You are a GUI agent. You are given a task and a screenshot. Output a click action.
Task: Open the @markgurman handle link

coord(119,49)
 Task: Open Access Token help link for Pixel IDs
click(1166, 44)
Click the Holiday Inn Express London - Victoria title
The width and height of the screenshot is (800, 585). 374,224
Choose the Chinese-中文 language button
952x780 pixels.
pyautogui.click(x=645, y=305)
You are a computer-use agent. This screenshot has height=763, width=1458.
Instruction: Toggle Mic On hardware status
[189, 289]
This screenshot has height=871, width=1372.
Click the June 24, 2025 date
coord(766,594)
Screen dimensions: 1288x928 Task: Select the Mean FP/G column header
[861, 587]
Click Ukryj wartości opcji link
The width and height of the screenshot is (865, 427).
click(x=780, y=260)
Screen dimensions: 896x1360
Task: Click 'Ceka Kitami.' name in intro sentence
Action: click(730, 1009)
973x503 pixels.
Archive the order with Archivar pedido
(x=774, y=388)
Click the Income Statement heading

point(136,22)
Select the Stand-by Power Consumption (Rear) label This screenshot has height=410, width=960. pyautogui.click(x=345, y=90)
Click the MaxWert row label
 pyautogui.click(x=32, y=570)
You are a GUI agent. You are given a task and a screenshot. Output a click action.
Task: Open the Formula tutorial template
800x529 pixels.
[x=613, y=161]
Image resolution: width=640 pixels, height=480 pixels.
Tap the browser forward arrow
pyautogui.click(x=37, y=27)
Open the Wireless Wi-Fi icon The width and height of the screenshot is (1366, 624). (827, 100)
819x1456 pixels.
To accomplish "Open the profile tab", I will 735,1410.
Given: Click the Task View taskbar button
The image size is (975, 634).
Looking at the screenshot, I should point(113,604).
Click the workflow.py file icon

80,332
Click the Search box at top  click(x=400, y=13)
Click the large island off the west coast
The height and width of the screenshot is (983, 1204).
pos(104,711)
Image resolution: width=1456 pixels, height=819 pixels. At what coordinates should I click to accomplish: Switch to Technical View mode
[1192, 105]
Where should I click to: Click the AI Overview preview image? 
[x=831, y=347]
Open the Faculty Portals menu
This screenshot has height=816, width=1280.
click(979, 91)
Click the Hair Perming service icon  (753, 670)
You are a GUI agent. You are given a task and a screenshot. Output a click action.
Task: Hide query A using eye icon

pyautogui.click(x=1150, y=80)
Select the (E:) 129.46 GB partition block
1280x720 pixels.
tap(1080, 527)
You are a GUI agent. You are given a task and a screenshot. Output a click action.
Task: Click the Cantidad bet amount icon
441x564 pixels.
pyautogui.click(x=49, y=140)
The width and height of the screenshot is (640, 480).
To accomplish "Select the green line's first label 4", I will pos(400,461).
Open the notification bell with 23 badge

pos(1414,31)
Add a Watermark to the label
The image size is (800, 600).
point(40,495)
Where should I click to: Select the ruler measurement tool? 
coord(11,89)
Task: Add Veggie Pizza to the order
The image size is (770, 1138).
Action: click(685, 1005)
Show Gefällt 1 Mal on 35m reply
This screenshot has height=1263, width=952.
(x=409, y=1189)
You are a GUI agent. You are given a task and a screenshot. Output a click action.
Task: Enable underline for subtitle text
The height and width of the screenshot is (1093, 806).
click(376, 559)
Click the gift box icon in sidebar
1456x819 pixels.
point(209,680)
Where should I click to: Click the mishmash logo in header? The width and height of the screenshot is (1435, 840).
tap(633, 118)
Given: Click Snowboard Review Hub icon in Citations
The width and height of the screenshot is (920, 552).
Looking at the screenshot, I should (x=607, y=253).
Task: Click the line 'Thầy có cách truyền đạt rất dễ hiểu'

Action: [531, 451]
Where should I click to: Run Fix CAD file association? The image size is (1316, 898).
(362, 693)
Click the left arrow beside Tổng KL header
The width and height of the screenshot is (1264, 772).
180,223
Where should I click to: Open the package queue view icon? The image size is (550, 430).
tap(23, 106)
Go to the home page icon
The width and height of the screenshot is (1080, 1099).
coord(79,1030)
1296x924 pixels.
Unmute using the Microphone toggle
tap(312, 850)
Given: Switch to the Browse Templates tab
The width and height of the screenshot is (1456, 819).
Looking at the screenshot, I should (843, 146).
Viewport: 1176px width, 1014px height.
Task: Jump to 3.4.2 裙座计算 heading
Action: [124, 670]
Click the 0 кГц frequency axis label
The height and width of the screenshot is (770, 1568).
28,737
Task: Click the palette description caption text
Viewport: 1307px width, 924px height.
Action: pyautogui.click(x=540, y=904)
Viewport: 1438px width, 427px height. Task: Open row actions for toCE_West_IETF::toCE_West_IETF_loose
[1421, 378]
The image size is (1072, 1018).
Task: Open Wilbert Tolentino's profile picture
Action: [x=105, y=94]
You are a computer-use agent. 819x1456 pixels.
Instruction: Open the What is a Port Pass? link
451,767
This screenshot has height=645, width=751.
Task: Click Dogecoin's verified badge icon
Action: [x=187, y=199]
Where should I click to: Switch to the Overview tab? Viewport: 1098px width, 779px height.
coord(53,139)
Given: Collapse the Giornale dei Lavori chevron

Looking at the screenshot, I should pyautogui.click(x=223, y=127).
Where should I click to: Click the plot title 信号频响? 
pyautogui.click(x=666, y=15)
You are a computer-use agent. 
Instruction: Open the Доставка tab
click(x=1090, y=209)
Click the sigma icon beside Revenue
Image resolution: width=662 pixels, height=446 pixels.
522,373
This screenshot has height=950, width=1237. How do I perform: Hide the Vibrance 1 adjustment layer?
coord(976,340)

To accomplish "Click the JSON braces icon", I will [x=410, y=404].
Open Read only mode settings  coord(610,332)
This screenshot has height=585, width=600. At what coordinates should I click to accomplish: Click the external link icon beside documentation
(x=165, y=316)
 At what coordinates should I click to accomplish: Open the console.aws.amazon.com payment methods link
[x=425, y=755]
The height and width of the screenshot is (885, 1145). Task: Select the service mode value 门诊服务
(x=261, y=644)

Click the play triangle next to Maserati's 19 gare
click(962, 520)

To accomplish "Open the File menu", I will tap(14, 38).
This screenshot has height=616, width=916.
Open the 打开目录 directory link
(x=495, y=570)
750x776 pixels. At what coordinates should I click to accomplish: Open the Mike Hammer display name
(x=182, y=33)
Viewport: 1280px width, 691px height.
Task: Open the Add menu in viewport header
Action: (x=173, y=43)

## Problem requirements
Copy the lines above word for word.

## Full solution
You are a GUI agent. You are given a task and a screenshot. Output a click action.
Task: Open the @markgurman handle link

coord(119,49)
 Task: Open Access Token help link for Pixel IDs
click(1166, 44)
Click the Holiday Inn Express London - Victoria title
The width and height of the screenshot is (800, 585). 374,224
Choose the Chinese-中文 language button
952x780 pixels.
pyautogui.click(x=645, y=305)
You are a computer-use agent. This screenshot has height=763, width=1458.
Instruction: Toggle Mic On hardware status
[189, 289]
This screenshot has height=871, width=1372.
Click the June 24, 2025 date
coord(766,594)
Screen dimensions: 1288x928 Task: Select the Mean FP/G column header
[861, 587]
Click Ukryj wartości opcji link
The width and height of the screenshot is (865, 427).
click(x=780, y=260)
Screen dimensions: 896x1360
Task: Click 'Ceka Kitami.' name in intro sentence
Action: click(730, 1009)
973x503 pixels.
Archive the order with Archivar pedido
(x=774, y=388)
Click the Income Statement heading

point(136,22)
Select the Stand-by Power Consumption (Rear) label This screenshot has height=410, width=960. pyautogui.click(x=345, y=90)
Click the MaxWert row label
 pyautogui.click(x=32, y=570)
You are a GUI agent. You are given a task and a screenshot. Output a click action.
Task: Open the Formula tutorial template
800x529 pixels.
[x=613, y=161]
Image resolution: width=640 pixels, height=480 pixels.
Tap the browser forward arrow
pyautogui.click(x=37, y=27)
Open the Wireless Wi-Fi icon The width and height of the screenshot is (1366, 624). (827, 100)
819x1456 pixels.
To accomplish "Open the profile tab", I will 735,1410.
Given: Click the Task View taskbar button
The image size is (975, 634).
Looking at the screenshot, I should point(113,604).
Click the workflow.py file icon

80,332
Click the Search box at top  click(x=400, y=13)
Click the large island off the west coast
The height and width of the screenshot is (983, 1204).
pos(104,711)
Image resolution: width=1456 pixels, height=819 pixels. At what coordinates should I click to accomplish: Switch to Technical View mode
[1192, 105]
Where should I click to: Click the AI Overview preview image? 
[x=831, y=347]
Open the Faculty Portals menu
This screenshot has height=816, width=1280.
click(979, 91)
Click the Hair Perming service icon  (753, 670)
You are a GUI agent. You are given a task and a screenshot. Output a click action.
Task: Hide query A using eye icon

pyautogui.click(x=1150, y=80)
Select the (E:) 129.46 GB partition block
1280x720 pixels.
tap(1080, 527)
You are a GUI agent. You are given a task and a screenshot. Output a click action.
Task: Click the Cantidad bet amount icon
441x564 pixels.
pyautogui.click(x=49, y=140)
The width and height of the screenshot is (640, 480).
To accomplish "Select the green line's first label 4", I will pos(400,461).
Open the notification bell with 23 badge

pos(1414,31)
Add a Watermark to the label
The image size is (800, 600).
point(40,495)
Where should I click to: Select the ruler measurement tool? 
coord(11,89)
Task: Add Veggie Pizza to the order
The image size is (770, 1138).
Action: click(685, 1005)
Show Gefällt 1 Mal on 35m reply
This screenshot has height=1263, width=952.
(x=409, y=1189)
You are a GUI agent. You are given a task and a screenshot. Output a click action.
Task: Enable underline for subtitle text
The height and width of the screenshot is (1093, 806).
click(376, 559)
Click the gift box icon in sidebar
1456x819 pixels.
point(209,680)
Where should I click to: Click the mishmash logo in header? The width and height of the screenshot is (1435, 840).
tap(633, 118)
Given: Click Snowboard Review Hub icon in Citations
The width and height of the screenshot is (920, 552).
Looking at the screenshot, I should (x=607, y=253).
Task: Click the line 'Thầy có cách truyền đạt rất dễ hiểu'

Action: [531, 451]
Where should I click to: Run Fix CAD file association? The image size is (1316, 898).
(362, 693)
Click the left arrow beside Tổng KL header
The width and height of the screenshot is (1264, 772).
180,223
Where should I click to: Open the package queue view icon? The image size is (550, 430).
tap(23, 106)
Go to the home page icon
The width and height of the screenshot is (1080, 1099).
coord(79,1030)
1296x924 pixels.
Unmute using the Microphone toggle
tap(312, 850)
Given: Switch to the Browse Templates tab
The width and height of the screenshot is (1456, 819).
Looking at the screenshot, I should (843, 146).
Viewport: 1176px width, 1014px height.
Task: Jump to 3.4.2 裙座计算 heading
Action: [124, 670]
Click the 0 кГц frequency axis label
The height and width of the screenshot is (770, 1568).
28,737
Task: Click the palette description caption text
Viewport: 1307px width, 924px height.
Action: pyautogui.click(x=540, y=904)
Viewport: 1438px width, 427px height. Task: Open row actions for toCE_West_IETF::toCE_West_IETF_loose
[1421, 378]
The image size is (1072, 1018).
Task: Open Wilbert Tolentino's profile picture
Action: [x=105, y=94]
You are a computer-use agent. 819x1456 pixels.
Instruction: Open the What is a Port Pass? link
451,767
This screenshot has height=645, width=751.
Task: Click Dogecoin's verified badge icon
Action: [x=187, y=199]
Where should I click to: Switch to the Overview tab? Viewport: 1098px width, 779px height.
coord(53,139)
Given: Collapse the Giornale dei Lavori chevron

Looking at the screenshot, I should pyautogui.click(x=223, y=127).
Where should I click to: Click the plot title 信号频响? 
pyautogui.click(x=666, y=15)
You are a computer-use agent. 
Instruction: Open the Доставка tab
click(x=1090, y=209)
Click the sigma icon beside Revenue
Image resolution: width=662 pixels, height=446 pixels.
522,373
This screenshot has height=950, width=1237. How do I perform: Hide the Vibrance 1 adjustment layer?
coord(976,340)

To accomplish "Click the JSON braces icon", I will [x=410, y=404].
Open Read only mode settings  coord(610,332)
This screenshot has height=585, width=600. At what coordinates should I click to accomplish: Click the external link icon beside documentation
(x=165, y=316)
 At what coordinates should I click to accomplish: Open the console.aws.amazon.com payment methods link
[x=425, y=755]
The height and width of the screenshot is (885, 1145). Task: Select the service mode value 门诊服务
(x=261, y=644)

Click the play triangle next to Maserati's 19 gare
click(962, 520)

To accomplish "Open the File menu", I will tap(14, 38).
This screenshot has height=616, width=916.
Open the 打开目录 directory link
(x=495, y=570)
750x776 pixels. At what coordinates should I click to accomplish: Open the Mike Hammer display name
(x=182, y=33)
Viewport: 1280px width, 691px height.
Task: Open the Add menu in viewport header
Action: (x=173, y=43)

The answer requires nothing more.